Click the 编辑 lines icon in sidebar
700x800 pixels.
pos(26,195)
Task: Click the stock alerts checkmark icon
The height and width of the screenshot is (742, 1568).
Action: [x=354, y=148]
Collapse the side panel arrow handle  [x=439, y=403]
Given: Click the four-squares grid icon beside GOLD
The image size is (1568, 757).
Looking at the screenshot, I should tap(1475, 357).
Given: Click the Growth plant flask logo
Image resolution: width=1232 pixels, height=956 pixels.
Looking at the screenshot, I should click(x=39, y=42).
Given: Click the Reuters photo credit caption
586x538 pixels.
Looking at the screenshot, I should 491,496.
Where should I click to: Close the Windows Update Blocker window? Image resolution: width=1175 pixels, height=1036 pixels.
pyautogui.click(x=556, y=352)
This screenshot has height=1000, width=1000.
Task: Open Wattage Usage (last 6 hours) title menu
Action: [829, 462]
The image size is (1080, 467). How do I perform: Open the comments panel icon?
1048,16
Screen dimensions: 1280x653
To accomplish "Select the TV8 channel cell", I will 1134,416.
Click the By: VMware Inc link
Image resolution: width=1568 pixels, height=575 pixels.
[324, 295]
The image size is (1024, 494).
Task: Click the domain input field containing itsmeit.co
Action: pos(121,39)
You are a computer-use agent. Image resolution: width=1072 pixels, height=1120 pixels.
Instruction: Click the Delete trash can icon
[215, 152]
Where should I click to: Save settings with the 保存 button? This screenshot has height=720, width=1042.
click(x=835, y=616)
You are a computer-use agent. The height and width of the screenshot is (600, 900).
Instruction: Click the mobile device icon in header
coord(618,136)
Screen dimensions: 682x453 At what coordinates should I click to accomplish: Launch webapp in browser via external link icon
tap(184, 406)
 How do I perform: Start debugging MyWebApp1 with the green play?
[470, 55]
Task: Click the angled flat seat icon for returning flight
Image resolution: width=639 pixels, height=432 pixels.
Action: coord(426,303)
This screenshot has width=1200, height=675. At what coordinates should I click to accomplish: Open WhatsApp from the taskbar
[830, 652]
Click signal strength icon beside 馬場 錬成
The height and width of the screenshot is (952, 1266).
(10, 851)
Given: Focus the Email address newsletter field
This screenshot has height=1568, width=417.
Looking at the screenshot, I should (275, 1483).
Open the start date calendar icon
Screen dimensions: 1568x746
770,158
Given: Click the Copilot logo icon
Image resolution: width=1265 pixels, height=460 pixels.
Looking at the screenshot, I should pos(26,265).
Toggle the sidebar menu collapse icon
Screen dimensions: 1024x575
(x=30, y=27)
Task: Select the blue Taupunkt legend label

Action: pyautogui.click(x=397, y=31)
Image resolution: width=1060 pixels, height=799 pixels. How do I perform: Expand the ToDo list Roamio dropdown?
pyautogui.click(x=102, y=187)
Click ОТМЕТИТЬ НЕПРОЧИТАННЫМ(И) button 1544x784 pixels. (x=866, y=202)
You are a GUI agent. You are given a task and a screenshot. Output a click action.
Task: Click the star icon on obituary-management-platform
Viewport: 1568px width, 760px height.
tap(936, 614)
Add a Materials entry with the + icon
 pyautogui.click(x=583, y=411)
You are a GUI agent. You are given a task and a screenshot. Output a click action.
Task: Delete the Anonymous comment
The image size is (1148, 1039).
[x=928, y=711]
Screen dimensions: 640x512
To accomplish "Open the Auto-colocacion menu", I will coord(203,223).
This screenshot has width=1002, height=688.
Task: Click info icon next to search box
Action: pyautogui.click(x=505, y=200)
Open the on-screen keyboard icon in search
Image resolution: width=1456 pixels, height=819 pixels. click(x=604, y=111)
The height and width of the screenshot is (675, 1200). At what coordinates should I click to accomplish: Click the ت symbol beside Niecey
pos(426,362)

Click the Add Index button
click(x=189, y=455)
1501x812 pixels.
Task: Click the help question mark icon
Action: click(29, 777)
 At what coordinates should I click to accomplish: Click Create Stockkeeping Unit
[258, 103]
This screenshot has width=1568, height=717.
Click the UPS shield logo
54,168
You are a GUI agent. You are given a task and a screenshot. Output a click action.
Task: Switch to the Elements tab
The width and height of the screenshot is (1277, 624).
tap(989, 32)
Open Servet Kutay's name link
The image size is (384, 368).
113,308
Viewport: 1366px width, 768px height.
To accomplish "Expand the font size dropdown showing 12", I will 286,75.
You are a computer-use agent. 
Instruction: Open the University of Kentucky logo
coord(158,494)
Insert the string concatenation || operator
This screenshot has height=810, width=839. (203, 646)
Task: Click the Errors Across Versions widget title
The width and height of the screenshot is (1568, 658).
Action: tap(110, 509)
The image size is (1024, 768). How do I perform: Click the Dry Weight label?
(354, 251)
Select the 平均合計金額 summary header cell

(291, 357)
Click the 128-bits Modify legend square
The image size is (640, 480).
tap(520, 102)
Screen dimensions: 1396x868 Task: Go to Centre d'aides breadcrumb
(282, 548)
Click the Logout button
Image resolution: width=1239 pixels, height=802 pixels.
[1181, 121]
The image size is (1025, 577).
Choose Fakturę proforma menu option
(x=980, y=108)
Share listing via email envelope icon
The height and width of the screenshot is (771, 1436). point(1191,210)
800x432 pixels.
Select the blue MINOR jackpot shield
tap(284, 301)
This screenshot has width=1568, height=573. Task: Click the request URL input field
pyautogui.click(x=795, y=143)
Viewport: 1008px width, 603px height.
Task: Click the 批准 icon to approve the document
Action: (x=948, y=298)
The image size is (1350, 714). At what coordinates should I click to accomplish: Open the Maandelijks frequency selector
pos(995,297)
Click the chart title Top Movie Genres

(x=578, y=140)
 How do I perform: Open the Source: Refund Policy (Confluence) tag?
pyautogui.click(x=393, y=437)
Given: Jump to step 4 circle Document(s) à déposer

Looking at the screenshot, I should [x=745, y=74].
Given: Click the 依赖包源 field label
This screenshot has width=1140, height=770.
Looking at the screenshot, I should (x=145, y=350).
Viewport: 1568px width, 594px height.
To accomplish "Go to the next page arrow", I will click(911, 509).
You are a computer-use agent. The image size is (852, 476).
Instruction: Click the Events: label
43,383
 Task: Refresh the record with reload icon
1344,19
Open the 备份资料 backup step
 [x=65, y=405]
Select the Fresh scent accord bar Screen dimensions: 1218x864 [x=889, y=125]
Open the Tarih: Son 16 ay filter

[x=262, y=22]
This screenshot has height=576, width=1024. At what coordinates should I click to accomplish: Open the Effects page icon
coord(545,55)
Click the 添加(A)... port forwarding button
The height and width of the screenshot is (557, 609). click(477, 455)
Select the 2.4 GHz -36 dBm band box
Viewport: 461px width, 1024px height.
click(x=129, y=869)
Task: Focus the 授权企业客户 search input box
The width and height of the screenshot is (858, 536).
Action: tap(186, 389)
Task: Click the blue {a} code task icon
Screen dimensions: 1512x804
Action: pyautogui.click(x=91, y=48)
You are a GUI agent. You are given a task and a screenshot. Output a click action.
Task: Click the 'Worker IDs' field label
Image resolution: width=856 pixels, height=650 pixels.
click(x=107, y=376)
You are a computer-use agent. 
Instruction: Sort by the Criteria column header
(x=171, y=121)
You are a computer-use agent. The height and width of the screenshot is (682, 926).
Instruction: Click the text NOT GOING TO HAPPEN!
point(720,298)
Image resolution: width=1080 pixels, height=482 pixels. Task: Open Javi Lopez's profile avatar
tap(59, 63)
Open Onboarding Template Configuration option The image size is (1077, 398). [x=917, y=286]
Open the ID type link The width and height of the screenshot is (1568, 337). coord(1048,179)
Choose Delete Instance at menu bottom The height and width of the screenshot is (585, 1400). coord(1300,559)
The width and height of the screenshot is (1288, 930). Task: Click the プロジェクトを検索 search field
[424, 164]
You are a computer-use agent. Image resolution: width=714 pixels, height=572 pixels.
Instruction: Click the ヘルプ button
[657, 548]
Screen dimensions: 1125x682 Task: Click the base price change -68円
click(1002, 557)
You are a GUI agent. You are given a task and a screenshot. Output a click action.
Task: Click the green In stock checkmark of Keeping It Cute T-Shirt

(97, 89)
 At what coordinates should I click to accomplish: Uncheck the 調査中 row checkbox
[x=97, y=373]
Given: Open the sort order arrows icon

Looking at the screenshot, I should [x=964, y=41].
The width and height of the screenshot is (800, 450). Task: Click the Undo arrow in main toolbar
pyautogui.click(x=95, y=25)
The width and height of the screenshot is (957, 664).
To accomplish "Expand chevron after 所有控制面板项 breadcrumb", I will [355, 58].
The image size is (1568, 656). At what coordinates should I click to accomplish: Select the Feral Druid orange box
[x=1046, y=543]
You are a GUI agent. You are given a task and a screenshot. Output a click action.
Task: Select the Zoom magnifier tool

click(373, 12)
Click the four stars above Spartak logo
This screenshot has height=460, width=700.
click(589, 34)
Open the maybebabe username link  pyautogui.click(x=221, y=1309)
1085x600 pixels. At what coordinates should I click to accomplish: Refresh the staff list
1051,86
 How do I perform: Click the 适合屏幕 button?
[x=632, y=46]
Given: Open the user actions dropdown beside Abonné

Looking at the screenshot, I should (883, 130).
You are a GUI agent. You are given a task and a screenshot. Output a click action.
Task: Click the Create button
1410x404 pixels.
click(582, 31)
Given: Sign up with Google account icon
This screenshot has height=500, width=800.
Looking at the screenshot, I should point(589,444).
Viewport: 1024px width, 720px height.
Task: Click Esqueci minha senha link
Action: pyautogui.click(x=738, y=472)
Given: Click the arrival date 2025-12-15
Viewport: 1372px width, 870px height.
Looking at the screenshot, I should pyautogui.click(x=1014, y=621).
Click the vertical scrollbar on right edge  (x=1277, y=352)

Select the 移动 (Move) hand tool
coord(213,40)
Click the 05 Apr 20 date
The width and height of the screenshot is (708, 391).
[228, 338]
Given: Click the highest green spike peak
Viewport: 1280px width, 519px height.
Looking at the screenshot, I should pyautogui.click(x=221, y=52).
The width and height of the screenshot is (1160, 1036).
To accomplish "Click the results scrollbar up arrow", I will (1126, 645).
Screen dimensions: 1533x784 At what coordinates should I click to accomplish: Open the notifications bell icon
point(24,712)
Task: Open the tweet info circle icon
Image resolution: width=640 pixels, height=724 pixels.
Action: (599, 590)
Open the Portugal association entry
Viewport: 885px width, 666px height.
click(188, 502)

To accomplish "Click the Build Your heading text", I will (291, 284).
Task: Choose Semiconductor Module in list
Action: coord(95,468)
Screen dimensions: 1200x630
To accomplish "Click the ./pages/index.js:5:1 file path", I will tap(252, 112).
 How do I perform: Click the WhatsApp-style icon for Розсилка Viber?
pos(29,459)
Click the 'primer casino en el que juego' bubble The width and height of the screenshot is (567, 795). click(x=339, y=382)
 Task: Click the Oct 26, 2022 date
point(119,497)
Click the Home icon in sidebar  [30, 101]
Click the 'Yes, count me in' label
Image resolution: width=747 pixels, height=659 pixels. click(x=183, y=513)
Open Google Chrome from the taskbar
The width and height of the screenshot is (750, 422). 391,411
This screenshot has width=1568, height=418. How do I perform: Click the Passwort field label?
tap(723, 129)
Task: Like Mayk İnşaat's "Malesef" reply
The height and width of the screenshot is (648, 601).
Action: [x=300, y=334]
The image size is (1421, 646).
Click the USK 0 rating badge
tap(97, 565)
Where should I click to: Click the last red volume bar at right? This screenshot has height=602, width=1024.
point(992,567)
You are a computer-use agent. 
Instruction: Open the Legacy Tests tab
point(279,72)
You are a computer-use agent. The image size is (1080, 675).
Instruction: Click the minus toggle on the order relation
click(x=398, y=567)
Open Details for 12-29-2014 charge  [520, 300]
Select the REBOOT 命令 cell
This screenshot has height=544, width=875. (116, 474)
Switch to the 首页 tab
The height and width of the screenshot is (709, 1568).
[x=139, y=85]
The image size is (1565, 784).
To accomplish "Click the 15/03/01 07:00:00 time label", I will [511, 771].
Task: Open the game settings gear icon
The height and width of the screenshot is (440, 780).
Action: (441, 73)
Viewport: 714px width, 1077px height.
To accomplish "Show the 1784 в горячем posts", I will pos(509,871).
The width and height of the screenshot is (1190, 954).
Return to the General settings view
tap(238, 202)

▶ **Your goal**:
Above are the lines; repeat exactly the ones from the line containing "Instruction: Open the Legacy Tests tab" down to the line containing "Switch to the 首页 tab", both inclusive.

▶ **Task output**:
Instruction: Open the Legacy Tests tab
point(279,72)
You are a computer-use agent. The image size is (1080, 675).
Instruction: Click the minus toggle on the order relation
click(x=398, y=567)
Open Details for 12-29-2014 charge  [520, 300]
Select the REBOOT 命令 cell
This screenshot has height=544, width=875. (116, 474)
Switch to the 首页 tab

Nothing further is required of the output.